Task list:
(a) Quote the Vinho Verde post from "I've been sampling" to "unlike some Rieslings.", including both of those passages.
(b) Translate this sentence from the Vinho Verde post into Spanish: "Nothing that costs four bucks a bottle will ever be fashionable."
(c) Continue the Vinho Verde post, starting after its final sentence.

Start of Text block

I've been sampling some of these wines in the last few weeks. They're are hard to find. Of the 2 I've tried...

1) 2006 Gazela - had a nose reminscent of light petrol. Not unlike some Rieslings.

2) 2006 Santola - funkier nose. Not sure I'd call it cheesy. Rather more earthy.

Both wines were extremely dry, acidic,lightly sparkling and very refreshing. But, I've read that these wines are meant for consumption at thier freshest. Unlike most other wine bottles, the date is on a label up on the neck. You should be drinking the previous years wine....(i.e. now drinking 2006 in 2007). Nothing older.

The wines should be dry. I did read that some vintners were adding sugar to appeal to the US market, but have not run across any of those yet.

Maybe it was older bottle? I really like these wines.


Here is an excerpt I found from David Rosegarten about these wines as well as recommended producers:

Made from a jumble of little-known grape varieties in the northern corner of Portugal, this wine can be either white or red, though most of what comes to the U.S. is white. It’s something crisp to go with summertime clams, crabs, lobsters, and shrimp.

Background
One of the least-known, least-fashionable white wines in the American marketplace, this "green wine" is called such because the Portuguese habit is to drink it when it's super-young, or metaphorically, when it’s green. Nothing that costs four bucks a bottle will ever be fashionable.

Shopper’s Tips


Find last year’s vintage. Many of the Vinho Verdes on American wine shop shelves are not as young as they should be, which means they won't have the bracing freshness they should. In summer 2003, you should be drinking Vinho Verde from the 2002 vintage.

End of Text block
Start of Given records

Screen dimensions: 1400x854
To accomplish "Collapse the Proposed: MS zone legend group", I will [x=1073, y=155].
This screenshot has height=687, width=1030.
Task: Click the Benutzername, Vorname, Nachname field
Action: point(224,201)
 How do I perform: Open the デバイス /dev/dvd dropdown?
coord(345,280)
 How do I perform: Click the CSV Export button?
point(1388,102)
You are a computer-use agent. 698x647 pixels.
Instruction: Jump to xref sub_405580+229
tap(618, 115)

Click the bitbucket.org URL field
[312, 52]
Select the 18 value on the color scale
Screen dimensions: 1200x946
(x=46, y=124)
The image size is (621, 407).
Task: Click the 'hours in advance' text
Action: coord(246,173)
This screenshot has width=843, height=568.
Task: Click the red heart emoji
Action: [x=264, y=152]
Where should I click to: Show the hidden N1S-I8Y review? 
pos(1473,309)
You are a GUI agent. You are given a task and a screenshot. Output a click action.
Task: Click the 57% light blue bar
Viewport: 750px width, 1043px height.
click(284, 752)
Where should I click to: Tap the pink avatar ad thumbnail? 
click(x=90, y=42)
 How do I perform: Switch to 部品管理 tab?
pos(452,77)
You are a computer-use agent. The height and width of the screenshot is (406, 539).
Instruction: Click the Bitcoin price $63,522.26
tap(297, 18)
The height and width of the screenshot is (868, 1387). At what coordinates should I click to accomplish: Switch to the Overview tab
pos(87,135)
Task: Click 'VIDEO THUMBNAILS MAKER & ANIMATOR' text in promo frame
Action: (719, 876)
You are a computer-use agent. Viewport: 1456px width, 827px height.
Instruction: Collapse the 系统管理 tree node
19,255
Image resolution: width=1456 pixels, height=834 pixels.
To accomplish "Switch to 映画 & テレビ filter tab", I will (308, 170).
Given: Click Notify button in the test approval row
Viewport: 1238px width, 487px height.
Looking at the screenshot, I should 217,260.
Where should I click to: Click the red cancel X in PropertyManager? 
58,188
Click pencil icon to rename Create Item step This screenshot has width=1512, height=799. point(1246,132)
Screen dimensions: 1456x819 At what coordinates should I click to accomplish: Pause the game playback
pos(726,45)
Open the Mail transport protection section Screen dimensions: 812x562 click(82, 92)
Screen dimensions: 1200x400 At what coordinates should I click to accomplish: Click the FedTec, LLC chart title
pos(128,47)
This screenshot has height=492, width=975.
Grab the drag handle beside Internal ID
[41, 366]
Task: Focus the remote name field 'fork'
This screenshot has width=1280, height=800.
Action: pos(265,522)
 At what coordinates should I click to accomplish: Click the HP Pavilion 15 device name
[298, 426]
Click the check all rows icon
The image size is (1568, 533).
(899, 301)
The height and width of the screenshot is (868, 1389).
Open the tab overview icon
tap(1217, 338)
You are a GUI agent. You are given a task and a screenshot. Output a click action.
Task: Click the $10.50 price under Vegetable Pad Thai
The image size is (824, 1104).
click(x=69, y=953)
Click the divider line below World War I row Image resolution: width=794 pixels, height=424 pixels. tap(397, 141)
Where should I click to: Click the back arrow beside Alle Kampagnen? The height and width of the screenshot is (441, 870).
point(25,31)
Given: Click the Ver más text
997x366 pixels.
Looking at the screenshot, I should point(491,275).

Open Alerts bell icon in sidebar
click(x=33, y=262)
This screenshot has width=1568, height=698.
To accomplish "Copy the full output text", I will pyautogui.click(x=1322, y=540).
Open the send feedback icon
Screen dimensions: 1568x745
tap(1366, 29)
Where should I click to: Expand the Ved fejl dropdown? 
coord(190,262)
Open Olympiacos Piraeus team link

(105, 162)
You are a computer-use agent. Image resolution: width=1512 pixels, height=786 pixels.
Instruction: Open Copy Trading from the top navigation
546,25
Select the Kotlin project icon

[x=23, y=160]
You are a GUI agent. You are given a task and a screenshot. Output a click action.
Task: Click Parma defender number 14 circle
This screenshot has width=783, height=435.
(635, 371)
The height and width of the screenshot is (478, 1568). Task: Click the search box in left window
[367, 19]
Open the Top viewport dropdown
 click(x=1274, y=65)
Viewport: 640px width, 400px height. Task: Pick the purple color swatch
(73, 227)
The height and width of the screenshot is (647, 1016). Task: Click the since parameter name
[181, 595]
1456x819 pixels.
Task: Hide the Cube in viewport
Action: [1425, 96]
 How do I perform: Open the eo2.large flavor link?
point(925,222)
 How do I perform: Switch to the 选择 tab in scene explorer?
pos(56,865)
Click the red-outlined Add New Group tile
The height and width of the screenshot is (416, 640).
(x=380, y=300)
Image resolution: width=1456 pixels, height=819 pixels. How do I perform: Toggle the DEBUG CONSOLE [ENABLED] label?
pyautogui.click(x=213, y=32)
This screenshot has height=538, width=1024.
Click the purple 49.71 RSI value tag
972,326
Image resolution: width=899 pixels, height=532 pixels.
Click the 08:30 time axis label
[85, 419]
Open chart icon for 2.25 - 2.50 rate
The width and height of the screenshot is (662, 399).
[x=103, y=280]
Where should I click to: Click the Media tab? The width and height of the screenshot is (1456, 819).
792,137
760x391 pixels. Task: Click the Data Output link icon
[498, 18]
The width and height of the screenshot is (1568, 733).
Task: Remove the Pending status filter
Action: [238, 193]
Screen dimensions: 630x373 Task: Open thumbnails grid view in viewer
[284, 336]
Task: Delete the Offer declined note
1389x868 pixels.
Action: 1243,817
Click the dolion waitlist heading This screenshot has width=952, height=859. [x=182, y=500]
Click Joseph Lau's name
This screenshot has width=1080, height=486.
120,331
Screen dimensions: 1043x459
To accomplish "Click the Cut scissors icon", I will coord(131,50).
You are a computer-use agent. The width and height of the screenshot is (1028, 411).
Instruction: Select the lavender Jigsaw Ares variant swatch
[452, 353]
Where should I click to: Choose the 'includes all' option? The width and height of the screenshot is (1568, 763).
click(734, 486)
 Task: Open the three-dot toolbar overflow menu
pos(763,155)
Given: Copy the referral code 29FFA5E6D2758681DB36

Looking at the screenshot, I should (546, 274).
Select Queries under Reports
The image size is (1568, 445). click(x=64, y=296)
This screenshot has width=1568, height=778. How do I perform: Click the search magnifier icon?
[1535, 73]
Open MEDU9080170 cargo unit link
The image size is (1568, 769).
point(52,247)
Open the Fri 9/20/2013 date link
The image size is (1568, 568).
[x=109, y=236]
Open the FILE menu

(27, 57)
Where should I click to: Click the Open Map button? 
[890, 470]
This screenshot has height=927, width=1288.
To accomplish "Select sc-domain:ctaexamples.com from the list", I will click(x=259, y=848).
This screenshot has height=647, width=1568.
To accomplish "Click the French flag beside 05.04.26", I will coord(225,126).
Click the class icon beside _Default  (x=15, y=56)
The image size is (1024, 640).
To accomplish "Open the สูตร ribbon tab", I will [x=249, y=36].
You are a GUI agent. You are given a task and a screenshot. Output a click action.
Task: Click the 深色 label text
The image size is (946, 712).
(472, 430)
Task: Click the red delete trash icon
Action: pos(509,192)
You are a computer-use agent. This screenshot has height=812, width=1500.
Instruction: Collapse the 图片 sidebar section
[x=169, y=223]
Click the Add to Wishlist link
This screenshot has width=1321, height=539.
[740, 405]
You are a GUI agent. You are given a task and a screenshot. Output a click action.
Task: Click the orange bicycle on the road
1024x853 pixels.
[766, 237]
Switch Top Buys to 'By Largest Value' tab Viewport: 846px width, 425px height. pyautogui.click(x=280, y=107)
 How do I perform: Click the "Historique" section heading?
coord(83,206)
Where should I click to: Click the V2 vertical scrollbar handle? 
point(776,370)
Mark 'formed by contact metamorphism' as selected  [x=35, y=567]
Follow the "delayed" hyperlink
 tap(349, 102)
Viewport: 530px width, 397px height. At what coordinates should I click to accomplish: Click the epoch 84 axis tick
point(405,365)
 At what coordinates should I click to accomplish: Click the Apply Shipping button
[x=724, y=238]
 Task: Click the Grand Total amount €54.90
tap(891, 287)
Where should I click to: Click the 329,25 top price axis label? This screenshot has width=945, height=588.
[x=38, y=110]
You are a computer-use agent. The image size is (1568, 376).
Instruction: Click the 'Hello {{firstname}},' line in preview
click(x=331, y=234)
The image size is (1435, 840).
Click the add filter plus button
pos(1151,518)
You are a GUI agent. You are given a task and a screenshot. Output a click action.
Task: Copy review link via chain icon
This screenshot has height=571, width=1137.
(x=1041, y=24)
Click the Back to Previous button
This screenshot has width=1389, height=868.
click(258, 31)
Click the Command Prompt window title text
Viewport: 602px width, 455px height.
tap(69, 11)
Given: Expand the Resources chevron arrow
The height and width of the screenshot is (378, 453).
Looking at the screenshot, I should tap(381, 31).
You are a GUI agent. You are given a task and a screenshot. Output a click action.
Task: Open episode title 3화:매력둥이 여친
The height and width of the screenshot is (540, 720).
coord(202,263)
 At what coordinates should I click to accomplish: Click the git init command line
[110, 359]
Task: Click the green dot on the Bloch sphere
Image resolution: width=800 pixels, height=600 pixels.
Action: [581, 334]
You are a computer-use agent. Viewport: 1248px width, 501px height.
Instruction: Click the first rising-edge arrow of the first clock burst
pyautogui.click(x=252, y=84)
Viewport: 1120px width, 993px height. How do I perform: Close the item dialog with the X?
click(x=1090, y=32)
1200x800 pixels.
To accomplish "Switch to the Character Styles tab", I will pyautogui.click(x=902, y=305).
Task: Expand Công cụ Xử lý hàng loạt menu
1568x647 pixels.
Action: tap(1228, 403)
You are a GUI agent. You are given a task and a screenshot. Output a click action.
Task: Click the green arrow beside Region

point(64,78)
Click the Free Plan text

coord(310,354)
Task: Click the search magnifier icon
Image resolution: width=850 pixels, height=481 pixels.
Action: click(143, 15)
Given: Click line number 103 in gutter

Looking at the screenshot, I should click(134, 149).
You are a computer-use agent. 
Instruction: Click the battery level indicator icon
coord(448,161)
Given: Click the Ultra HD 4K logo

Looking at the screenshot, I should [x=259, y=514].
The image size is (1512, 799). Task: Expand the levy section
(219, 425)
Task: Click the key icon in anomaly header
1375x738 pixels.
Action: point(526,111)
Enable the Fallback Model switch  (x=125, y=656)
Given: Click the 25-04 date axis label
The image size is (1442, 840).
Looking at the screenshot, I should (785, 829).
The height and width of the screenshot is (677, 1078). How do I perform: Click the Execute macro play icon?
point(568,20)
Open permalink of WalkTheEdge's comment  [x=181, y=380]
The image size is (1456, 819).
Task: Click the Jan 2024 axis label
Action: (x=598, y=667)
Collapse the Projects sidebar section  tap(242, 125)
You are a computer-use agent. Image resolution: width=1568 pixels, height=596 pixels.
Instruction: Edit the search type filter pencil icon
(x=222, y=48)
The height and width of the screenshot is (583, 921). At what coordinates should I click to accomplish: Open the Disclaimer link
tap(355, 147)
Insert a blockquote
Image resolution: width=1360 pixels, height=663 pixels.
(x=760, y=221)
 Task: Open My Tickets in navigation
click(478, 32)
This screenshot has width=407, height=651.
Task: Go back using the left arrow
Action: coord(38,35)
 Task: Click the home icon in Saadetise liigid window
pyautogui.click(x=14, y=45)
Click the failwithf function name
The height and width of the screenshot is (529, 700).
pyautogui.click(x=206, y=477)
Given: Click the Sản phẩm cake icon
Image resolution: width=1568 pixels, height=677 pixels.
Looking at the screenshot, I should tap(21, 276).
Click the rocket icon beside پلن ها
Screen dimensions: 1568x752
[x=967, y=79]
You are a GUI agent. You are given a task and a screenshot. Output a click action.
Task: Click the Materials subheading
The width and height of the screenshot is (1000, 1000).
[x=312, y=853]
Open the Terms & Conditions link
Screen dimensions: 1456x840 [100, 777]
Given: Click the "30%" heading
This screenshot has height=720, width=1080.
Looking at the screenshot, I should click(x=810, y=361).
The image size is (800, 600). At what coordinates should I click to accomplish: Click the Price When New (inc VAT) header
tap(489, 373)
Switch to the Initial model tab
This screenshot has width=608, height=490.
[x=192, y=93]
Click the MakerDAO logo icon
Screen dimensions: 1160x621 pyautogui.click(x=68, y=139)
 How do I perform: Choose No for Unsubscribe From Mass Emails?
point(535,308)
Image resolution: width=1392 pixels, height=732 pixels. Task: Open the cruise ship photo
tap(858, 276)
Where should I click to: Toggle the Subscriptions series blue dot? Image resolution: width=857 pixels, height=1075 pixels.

End of Given records

Answers to the exercises:
(a)
I've been sampling some of these wines in the last few weeks. They're are hard to find. Of the 2 I've tried...

1) 2006 Gazela - had a nose reminscent of light petrol. Not unlike some Rieslings.

(b) Nada que cueste cuatro dólares la botella estará jamás de moda.

(c)
Look for a bottling date. On the back of the bottle is a serial number, followed by a slash, then a date. That date tells you the year in which the wine was bottled. The wine is always bottled after January--so if the number reads 349871/2001, it means that you have a wine from the 2000 vintage that was bottled in 2001.

Go for dry and sparkling. In Portugal, the wine is always very dry; unfortunately, some producers sweeten theirs a bit when they ship it off to sweet-tooth America. Those wines are much less attractive to me. Also, in Portugal, Vinho Verde always has a lovely sparkle to it; sometimes here it has gone flat. The best way to know if you have a good Vinho Verde on your hands is to taste it.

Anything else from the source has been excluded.